### Página
● ● ● ● ●
Primeiro, é preciso executar o programa até ao fim, e para isso ainda faltam dois anos. Seis caças partem esta quinta-feira para a Roménia e com eles segue uma equipa de pilotos, engenheiros, programadores e técnicos de manutenção portugueses que ficarão responsáveis pela fase de apoio à instalação dos aparelhos na nova casa, a Base Aérea N86, em Borcea. Só no final dessa última etapa, diz o ministro, se poderá olhar para trás e fazer contas aos custos e benefícios financeiros desta operação.
Mas este ano já entraram nos cofres portugueses 40,5 milhões de euros. E, desde o inicio do contrato, a Roménia já pagou a Portugal 163,6 milhões de euros dos 181 milhões inicialmente previstos no contrato.
O ministro da Defesa, porém, não revela a rentabilidade do negócio. “A Defesa Nacional não é uma empresa”, respondeu Azeredo Lopes esta quarta-feira aos jornalistas. Entre o investimento feito por Portugal na montagem e atualização das aeronaves e o que pagou a Roménia, não se sabe qual foi a mais-valia. A frase do ministro serviu para assinalar que, à parte o lucro que venha a resultar do negócio, o que interessa ao Estado português, e em particular à Força Aérea, é o prestígio de ter concluído com “sucesso” a missão de atualização e venda dos F16 comprados há 22 anos aos Estados Unidos. A garantia dada por Azeredo Lopes é a de que as mais-valias que venham a resultar do contrato serão investidas na Força Aérea.
Está previsto que, qualquer que seja o retorno, esse reinvestimento se fará nesses termos”, disse o ministro.
● ● ● ● ●
### Bloco de dados
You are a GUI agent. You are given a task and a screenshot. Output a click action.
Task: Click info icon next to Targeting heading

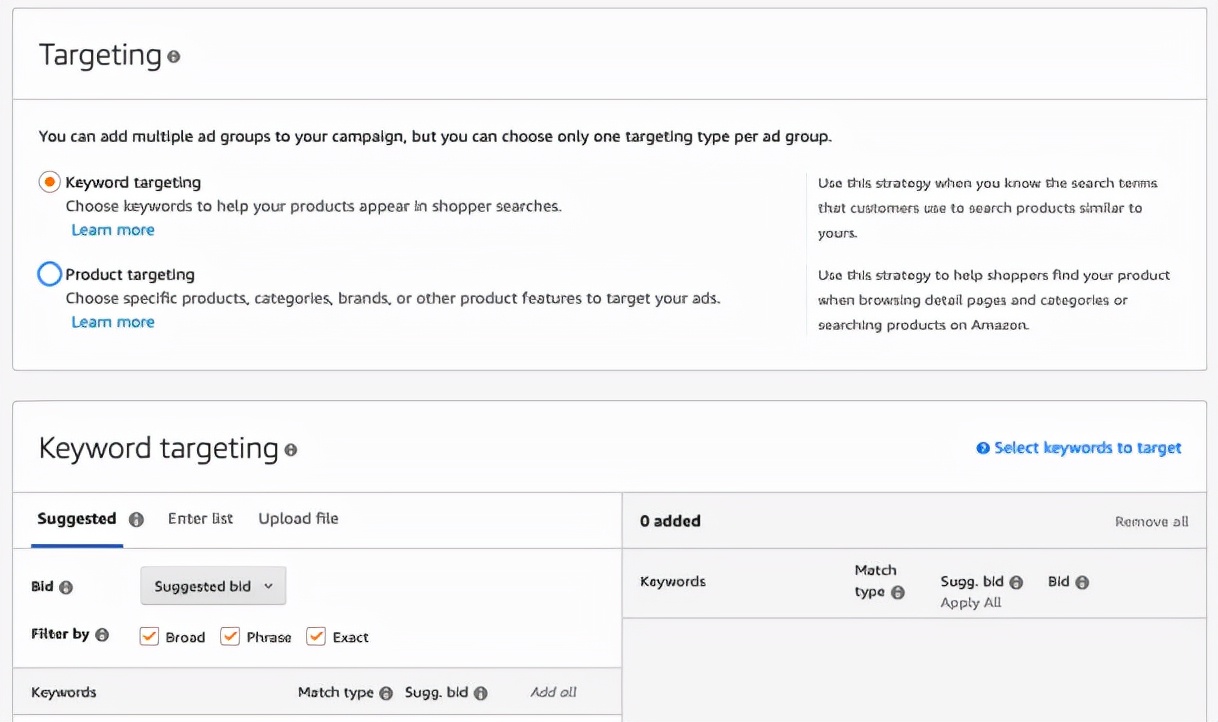click(x=174, y=57)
● ● ● ● ●
Segundo a página, quanto a Roménia já pagou a Portugal desde o início do contrato?

### Resposta do exercício
163,6 milhões de euros.